To do:
Every line in the data below that has the word "accomplish" should be returned.

- - - - -

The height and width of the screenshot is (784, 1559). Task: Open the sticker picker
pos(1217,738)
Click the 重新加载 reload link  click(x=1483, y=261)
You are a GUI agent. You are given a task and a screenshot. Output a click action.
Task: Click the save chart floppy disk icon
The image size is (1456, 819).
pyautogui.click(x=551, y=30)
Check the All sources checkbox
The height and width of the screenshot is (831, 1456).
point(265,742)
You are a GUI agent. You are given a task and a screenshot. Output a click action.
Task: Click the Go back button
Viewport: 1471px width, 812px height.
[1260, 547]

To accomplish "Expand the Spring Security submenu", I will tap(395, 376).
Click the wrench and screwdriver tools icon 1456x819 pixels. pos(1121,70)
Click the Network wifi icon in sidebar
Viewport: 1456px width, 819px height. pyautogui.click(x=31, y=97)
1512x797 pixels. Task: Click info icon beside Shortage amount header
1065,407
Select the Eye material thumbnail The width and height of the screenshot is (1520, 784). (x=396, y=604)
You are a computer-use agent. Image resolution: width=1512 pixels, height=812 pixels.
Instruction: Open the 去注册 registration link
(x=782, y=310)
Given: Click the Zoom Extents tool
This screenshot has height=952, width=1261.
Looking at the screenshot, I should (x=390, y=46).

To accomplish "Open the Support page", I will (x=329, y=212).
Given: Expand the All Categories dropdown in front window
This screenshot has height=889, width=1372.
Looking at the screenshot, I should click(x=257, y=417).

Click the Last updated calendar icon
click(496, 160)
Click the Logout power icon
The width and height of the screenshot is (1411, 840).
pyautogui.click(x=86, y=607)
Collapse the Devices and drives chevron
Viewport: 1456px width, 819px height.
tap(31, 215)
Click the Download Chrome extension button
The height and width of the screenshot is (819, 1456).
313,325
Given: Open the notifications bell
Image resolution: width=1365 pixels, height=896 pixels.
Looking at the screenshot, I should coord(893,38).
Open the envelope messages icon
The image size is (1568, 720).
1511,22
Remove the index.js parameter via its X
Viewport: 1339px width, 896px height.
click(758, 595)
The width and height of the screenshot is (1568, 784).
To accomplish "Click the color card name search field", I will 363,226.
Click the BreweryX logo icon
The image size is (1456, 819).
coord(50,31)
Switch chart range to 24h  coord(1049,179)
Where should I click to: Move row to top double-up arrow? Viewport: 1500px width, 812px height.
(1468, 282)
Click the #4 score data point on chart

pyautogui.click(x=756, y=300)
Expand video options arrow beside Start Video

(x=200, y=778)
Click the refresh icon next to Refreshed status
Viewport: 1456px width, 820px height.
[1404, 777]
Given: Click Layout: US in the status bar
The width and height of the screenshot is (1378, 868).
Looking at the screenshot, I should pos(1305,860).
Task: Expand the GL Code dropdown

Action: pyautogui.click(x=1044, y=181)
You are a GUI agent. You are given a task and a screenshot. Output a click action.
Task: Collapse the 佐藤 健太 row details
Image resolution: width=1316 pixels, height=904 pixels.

- - - - -

The completed task:
To accomplish "Expand the Spring Security submenu", I will tap(395, 376).
To accomplish "Open the Support page", I will (x=329, y=212).
To accomplish "Click the color card name search field", I will 363,226.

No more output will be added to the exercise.